Compiled by Ge Hong 葛洪 (zi: Zhichuan 稚川, hao: Baopuzi 抱朴子, ?283-?343);
Revised, annotated and expanded by Tao Hongjing 陶弘景 (zi: Tongming 通明, hao: Huayang yinju 華陽隱居, 451-536),
Edited and appended by Yang Yongdao 楊用道 (1144)
Edited by Duan Chengyi 段成己 (zi: Chengzhi 誠之 hao: Juxuan 菊軒 1199—1279).
For a full bibliographic study (in Chinese language) please see here.
The largest drug recipe text in the Daoist Canon, the Recipes to Keep Close at Hand were compiled by the polymath alchemist, literati and bureaucrat, Ge Hong, one of the single most important figures in Daoist lineages of the fourth century. Widely read and deeply invested in immortality practices, he compiled this work to serve medically illiterate readers, and to redress the rapacious practices of urban physicians. The work is a rich treasure trove, waiting to be mined. It is the source from which China’s first Nobel Prize winner, Tu Youyou found the method to derive artemisinin from qinghao 青蒿.
The work is highly structured, which makes it germane to digital humanities analysis. It is divided into eight chapters, which are further subdivided into multiple sections. The sections, totalling 73 over all, are devoted to different diseases. There is a description of the disease, and then a first recipe, which is followed by another and another, each with the opening 又方 (Another Recipe). Some way down through the list, many sections will include the heading 附方 (Appended Recipe), which indicates that recipe and all the ones following it in that section are “appended” by Yang Yongdao. Yang indicates his primary source was the Waitai miyao 外台秘藥, a Tang text, so we can learn something about the development of pharmacology from this work. The earlier sections ought to include Ge Hong’s and Tao Hongjings recipes.
Instructions for Accessing the Database
To Use the Database, please go to http://docusky.org.tw/DocuSky/home/ . Click the middle blue button 開始使用(穩定版)to enter the system

Please then click 登入 here,

Login: msb@ntu.edu.sg
Password: Daoi$t
Then use the same menu to enter the database.

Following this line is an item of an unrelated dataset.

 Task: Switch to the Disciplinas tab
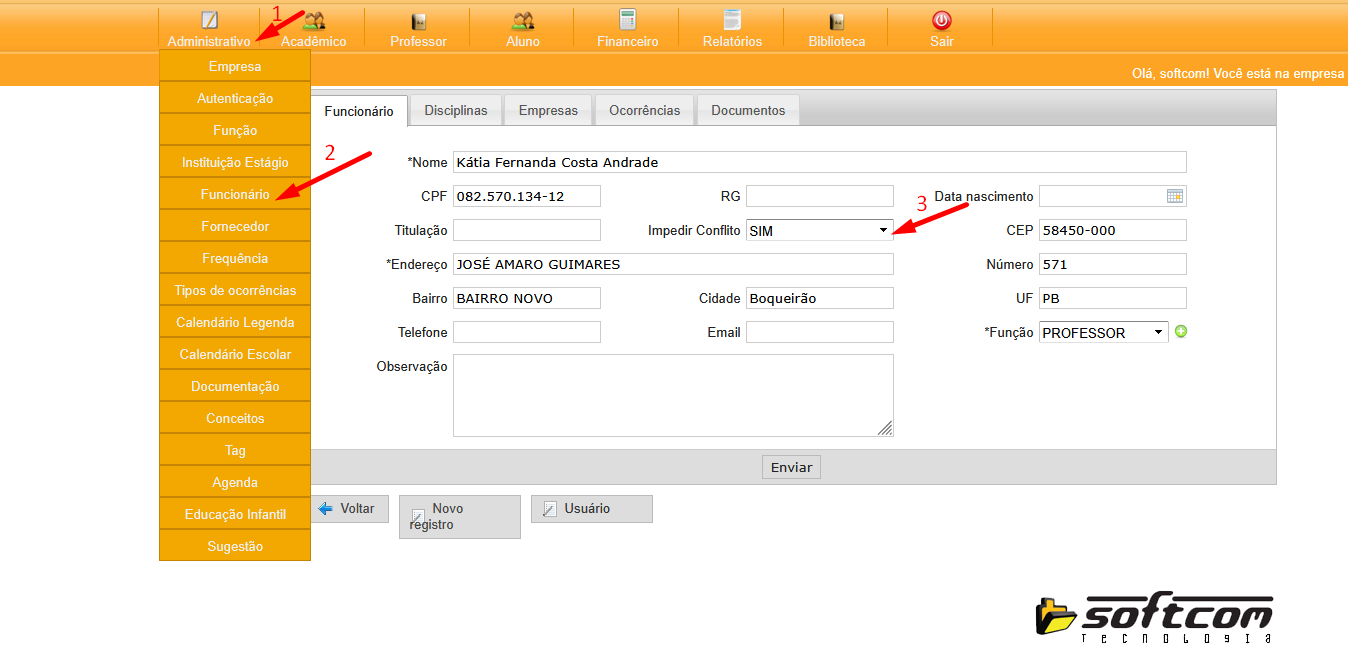pyautogui.click(x=455, y=110)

In the next page, scroll down the options until you find 肘後方.DZ9. Click the blue title of the database. This will take you to the text.


We have tagged the recipes for drug names, disease terms and useful other data, such as people’s names and text titles. These can be revealed by clicking “Tag” on the top right, which will reveal a “Tag Analysis” bar on the left of the screen.

These tags are quite extensive, and you can filter for multiple features at once to drill down on the information you want to know. Select a particular category and all the tags will be listed. To explore the text use the techniques show in this video instruction. It refers to a different text, but the basic methods are the same.
Browsing the Zhouhou fang in DocuSky
Transforming Meta-Text to Metadata
Recall that I mentioned that the disease for which each passage is indicated is only mentioned at the beginning of each section. Also, that the Jin dynasty editor, Yang Yongdao appended much later recipes from the Tang dynasty Waitai miyao 外台秘藥, and perhaps others. He indicated this later provenance simply by inserting a header once in a given section, “Appended Recipes” 附方. All entries which follow that header in the original text are appended, although this is not indicated in the passages themselves.
This is problematic when we move to a database format, which dislocates the data from the original form of the manuscript. If you find a given para in a search result, you will not know from the contents of the passage what the editor, Yang Yongdao expected his readers to understand, and had in fact equipped them to do so with his header. Therefore, we have “appended” metadata to each passage, so you the user, can know its provenance.

Because each individual recipe does not contain all of the metadata, as it were, from above, i.e. the disease name and description and the “appended” note, we have “appended” these ourselves as metadata to each passage. To see these metadata about the passages, click “Comment” and you will see all the necessary metadata.
Finding Recipes in the Zhouhoufang
Network Analysis of Ingredients in the Zhouhou fang
This video shows how you can visualise the ingredients of the Zhouhou fang in three ways
1) Comparing different recipes for a single disease categories
2) Comparing drugs used for different diseases
3) Comparing applications of drugs across the recipe literature like the Zhouhoufang and the Bencao or pharmacopoeic literature.